Leave the pictures out, and repeat exactly each line from the one that holds "Screen dimensions: 457x378" through the final line of the entries below.

┄┄┄┄┄┄┄┄┄┄

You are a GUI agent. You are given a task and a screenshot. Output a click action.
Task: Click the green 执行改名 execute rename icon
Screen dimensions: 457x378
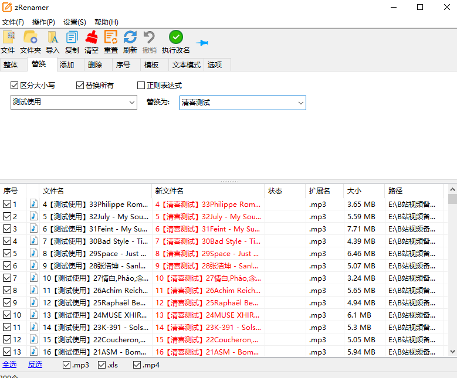coord(176,38)
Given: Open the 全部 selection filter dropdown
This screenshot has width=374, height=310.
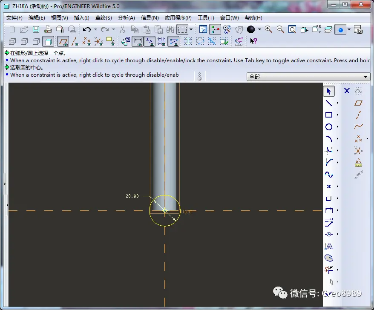Looking at the screenshot, I should (308, 77).
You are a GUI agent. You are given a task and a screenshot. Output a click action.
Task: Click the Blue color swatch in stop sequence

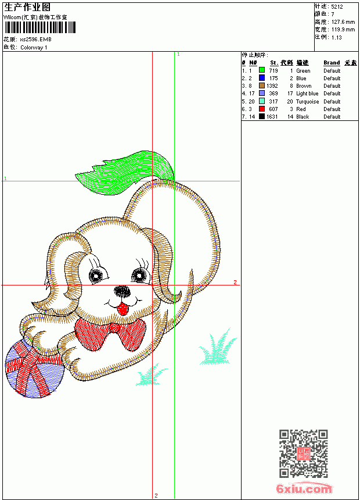[261, 77]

┄┄┄┄┄┄┄┄┄┄

--- Output of the task ---
Screen dimensions: 457x378
coord(176,38)
Given: Open the 全部 selection filter dropdown
This screenshot has width=374, height=310.
Looking at the screenshot, I should (308, 77).
You are a GUI agent. You are given a task and a screenshot. Output a click action.
Task: Click the Blue color swatch in stop sequence

[261, 77]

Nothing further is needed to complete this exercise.